For further information please contact:

For further information, please contact:

Planet Health Corp.

David D. Heighington, Director

Suite 1150, 707 – 7 Avenue SW

Calgary, Alberta T2P 3H6

Phone: (403) 237-0018

TSX Venture Exchange nor its Regulation Services Provider (as that term is defined in the policies of the TSX Venture Exchange) accepts responsibility for the adequacy or accuracy of this release.

Caution Regarding Forward-Looking Information Forward-looking statements – Certain information set forth in this news release may contain forward-looking statements that involve substantial known and unknown risks and uncertainties. Forward-looking statements are often, but not always, identified by words such as “believes”, “may”, “likely”, “plans”, or similar words. Forward- looking statements included in this news release include statements with respect to (i) the Corporation’s plan to not have any Public Shareholders; (ii) the Corporation’s plan to de-list from the TSX Venture Exchange; (iii) the Corporation’s plan to apply to cease being a reporting issuer; (iv) expectations regarding the Consideration to be paid to the Public Shareholders; and (v) expectations about the Transaction’s Effective Date. These forward-looking statements are subject to numerous risks and uncertainties, certain of which are beyond the control of the Corporation, including, but not limited to the impact of general economic conditions, industry conditions, currency fluctuations, and dependence upon regulatory approvals. The Transaction is subject to several conditions including (i) completion of financing by the Purchaser; (ii) dissent rights not being exercised with respect to more than 5% of the Planet Shares; (iii) Non-Participating Shareholders entering into release agreements with Planet and the Purchaser; (iv) court and Planet shareholder approval; and (v) completion of the Transaction by June 30, 2020.

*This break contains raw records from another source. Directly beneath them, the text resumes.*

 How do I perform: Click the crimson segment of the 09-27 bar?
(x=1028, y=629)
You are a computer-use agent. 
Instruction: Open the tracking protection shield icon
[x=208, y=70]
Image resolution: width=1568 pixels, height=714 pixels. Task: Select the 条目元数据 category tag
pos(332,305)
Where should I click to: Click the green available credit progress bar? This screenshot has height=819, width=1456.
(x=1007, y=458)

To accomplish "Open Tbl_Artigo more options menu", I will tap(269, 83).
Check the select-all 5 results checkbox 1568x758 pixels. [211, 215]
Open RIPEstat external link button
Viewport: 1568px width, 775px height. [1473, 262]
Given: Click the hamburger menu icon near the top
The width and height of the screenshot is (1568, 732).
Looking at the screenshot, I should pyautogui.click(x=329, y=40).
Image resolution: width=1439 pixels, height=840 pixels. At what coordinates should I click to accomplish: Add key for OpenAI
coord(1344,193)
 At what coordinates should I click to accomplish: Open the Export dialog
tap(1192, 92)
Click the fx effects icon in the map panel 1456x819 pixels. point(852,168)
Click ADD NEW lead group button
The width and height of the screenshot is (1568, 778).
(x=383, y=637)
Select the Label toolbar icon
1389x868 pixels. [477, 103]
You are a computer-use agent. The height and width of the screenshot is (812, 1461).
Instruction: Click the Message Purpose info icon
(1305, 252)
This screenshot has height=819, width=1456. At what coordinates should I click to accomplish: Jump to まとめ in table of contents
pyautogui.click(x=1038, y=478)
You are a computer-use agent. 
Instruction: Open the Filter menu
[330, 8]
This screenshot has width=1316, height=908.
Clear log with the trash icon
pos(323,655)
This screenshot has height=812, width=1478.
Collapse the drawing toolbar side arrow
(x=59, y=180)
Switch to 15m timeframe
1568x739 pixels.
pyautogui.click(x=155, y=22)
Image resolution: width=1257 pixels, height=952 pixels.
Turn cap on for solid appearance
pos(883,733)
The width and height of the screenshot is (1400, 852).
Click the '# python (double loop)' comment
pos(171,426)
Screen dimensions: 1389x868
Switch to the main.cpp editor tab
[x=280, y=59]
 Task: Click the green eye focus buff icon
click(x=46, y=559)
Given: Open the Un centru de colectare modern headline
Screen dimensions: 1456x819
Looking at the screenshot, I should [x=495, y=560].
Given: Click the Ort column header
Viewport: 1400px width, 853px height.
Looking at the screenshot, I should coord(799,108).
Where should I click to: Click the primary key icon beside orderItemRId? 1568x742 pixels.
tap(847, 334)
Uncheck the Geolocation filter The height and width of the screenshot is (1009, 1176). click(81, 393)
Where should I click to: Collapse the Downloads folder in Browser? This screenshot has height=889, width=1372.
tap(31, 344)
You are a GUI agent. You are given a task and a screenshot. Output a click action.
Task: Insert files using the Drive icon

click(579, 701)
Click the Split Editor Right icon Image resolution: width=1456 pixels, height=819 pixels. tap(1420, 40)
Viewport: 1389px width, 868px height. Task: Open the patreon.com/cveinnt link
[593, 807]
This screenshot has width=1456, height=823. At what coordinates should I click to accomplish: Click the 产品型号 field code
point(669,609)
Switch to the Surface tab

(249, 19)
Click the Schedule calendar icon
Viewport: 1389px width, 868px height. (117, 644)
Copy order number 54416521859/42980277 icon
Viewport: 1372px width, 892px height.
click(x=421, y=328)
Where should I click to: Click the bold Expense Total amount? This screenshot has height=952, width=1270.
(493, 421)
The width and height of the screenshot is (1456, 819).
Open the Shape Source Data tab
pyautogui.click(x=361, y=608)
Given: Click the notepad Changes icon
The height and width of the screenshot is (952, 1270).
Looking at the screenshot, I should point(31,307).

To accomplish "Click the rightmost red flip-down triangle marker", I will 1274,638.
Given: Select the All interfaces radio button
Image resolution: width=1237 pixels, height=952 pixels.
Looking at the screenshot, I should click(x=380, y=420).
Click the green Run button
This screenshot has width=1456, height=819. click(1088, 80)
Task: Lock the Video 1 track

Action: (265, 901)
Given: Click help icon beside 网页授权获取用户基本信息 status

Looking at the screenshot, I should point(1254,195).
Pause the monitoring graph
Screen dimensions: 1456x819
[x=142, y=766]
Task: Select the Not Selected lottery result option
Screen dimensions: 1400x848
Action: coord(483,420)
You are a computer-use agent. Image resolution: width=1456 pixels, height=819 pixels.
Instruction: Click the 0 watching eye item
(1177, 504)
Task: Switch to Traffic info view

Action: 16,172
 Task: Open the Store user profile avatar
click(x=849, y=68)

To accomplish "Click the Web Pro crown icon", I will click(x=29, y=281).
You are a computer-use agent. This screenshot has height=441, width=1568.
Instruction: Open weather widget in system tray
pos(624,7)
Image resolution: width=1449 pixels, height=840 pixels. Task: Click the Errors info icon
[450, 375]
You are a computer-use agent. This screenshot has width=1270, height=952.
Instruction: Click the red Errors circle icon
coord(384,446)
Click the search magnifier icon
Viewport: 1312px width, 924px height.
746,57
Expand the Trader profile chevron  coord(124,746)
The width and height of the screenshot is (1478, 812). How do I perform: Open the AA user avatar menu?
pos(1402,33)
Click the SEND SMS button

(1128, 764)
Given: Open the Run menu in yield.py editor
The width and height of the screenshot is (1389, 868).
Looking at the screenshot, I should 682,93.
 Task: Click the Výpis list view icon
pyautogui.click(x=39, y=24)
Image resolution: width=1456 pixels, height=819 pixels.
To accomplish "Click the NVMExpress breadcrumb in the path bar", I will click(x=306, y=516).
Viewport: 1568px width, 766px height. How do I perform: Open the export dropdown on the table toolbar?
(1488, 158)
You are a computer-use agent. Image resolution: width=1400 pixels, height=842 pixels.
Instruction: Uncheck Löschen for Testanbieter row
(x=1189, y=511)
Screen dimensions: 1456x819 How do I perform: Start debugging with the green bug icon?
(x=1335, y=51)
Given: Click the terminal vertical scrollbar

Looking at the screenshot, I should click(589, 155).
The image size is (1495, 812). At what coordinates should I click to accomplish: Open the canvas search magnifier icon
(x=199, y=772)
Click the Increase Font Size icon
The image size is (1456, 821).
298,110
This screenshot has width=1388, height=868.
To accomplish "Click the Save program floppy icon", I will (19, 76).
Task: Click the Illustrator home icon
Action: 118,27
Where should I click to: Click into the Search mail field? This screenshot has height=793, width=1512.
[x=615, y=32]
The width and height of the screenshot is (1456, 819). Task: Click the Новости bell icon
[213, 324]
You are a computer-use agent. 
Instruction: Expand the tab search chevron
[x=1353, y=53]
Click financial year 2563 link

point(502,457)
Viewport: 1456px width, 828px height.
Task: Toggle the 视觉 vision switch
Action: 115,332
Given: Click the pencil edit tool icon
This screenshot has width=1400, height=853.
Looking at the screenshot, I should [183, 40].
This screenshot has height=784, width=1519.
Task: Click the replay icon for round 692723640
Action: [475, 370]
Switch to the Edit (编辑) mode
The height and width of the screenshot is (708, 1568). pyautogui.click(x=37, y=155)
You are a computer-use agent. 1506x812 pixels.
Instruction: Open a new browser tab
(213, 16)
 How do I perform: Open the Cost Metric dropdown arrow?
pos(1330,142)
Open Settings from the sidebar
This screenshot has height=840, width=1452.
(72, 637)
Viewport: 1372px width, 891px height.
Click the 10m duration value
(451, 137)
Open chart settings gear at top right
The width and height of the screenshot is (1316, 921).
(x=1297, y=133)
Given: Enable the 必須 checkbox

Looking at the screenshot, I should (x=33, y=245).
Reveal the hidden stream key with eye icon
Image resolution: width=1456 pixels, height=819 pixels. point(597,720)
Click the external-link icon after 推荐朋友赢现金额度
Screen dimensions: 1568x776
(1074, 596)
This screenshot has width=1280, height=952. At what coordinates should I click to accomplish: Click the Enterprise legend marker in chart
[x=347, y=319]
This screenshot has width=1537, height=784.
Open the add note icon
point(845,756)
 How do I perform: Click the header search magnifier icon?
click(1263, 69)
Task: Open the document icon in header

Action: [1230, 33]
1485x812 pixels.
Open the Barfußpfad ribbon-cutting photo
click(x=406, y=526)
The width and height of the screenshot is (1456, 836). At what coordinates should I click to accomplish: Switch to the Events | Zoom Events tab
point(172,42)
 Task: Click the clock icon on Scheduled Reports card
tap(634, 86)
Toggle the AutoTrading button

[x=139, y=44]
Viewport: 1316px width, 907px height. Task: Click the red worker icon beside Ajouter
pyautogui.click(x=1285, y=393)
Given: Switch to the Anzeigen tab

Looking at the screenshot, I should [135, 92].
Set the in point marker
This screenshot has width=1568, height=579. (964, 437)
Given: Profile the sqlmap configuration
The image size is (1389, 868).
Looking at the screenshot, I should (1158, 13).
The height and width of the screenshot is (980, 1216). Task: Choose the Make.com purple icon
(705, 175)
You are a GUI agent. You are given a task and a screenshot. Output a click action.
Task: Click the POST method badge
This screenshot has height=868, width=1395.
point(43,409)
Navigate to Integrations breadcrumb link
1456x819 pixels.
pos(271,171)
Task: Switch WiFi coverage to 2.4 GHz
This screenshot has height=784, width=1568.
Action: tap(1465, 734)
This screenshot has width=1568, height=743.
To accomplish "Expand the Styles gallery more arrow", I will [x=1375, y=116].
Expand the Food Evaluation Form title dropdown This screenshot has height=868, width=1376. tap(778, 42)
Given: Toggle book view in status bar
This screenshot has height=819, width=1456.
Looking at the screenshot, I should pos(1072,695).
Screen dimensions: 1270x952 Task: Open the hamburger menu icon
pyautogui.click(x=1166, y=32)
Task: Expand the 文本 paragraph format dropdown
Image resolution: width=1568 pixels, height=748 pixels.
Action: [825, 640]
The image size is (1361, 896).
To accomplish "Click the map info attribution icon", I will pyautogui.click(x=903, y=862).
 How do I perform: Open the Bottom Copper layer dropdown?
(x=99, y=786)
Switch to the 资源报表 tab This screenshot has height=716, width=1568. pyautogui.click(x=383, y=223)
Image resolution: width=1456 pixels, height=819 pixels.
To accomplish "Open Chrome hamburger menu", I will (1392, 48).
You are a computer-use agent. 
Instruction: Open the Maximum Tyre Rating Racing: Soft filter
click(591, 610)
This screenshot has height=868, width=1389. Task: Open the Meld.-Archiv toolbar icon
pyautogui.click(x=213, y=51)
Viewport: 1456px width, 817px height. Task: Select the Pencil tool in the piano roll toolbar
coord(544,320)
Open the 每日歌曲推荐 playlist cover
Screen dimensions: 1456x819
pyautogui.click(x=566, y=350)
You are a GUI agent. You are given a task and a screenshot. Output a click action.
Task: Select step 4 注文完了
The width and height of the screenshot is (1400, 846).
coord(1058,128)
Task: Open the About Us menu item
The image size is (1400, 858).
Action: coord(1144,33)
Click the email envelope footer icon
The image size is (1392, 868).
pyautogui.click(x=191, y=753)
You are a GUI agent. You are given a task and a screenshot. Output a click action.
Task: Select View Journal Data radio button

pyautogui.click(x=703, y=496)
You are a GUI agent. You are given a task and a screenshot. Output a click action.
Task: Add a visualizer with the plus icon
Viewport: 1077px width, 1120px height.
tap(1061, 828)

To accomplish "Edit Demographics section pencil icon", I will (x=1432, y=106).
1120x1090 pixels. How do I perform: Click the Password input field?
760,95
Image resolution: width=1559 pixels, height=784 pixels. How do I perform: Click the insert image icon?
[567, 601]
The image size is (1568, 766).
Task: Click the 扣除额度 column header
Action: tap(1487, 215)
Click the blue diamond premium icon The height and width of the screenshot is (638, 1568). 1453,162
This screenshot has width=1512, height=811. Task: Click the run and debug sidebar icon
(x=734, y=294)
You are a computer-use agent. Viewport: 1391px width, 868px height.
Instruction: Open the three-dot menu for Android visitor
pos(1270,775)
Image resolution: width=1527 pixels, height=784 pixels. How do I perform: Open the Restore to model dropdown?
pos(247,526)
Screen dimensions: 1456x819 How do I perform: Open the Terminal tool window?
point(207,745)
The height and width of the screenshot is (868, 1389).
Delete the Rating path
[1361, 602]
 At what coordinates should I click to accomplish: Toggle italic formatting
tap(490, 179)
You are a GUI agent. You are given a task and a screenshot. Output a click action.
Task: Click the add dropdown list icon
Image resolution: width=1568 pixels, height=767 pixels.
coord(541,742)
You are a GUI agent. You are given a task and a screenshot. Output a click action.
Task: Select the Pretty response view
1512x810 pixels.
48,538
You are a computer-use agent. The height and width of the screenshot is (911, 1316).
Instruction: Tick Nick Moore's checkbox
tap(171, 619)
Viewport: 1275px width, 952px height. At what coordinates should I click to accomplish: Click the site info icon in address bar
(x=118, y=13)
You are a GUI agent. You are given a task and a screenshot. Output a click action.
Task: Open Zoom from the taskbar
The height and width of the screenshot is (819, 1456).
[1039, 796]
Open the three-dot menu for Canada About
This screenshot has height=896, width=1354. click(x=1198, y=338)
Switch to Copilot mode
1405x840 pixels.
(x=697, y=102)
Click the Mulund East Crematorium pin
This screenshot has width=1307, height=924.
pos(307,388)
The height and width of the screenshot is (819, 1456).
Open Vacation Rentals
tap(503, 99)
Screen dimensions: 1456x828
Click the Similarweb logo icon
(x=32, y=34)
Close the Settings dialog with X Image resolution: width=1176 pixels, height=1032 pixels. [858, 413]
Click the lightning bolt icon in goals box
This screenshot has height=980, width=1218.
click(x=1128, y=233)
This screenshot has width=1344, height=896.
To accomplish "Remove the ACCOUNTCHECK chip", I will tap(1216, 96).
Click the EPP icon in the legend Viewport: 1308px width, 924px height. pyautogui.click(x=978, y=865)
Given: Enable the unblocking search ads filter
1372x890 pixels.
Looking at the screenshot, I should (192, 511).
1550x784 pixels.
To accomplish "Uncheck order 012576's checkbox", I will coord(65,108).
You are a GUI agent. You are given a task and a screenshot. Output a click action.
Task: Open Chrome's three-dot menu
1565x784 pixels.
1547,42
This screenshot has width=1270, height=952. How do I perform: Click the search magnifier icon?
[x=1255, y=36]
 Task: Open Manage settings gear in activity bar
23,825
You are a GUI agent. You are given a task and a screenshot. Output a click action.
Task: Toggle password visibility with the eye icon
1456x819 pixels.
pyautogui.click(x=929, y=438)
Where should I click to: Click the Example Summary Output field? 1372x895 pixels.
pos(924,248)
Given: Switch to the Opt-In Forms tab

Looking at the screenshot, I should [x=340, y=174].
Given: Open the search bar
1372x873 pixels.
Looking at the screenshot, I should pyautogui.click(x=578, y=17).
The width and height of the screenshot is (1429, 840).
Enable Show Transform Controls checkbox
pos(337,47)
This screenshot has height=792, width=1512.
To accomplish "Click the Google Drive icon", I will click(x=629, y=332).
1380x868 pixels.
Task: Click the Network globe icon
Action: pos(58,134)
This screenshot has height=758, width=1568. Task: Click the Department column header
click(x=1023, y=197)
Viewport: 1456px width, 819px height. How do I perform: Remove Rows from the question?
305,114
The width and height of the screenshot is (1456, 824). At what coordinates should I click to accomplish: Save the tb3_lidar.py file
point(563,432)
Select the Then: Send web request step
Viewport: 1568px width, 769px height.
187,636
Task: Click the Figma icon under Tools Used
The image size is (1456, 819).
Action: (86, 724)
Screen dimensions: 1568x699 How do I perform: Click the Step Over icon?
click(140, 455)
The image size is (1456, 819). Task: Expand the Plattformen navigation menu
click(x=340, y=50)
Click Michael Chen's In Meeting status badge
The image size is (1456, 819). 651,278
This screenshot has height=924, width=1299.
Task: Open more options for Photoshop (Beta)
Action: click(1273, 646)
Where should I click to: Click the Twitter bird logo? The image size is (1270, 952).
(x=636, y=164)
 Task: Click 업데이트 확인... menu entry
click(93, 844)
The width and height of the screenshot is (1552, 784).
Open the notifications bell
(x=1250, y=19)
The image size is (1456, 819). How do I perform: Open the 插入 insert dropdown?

There is no guarantee all of these conditions will be satisfied. If any of the conditions to the Transaction are not satisfied, the Transaction may not be completed. Readers should not assume that any or all of the conditions will be met or that the Transaction will be completed by the target date. Readers are cautioned that the assumptions used in the preparation, may prove to be imprecise and, as such, undue reliance should not be placed on the forward-looking statements. The Corporation does not assume any obligation to update the forward-looking statements to reflect changes in assumptions or circumstances other than as required by applicable law.

Not for distribution to U.S. Newswire Services or for dissemination in the United States.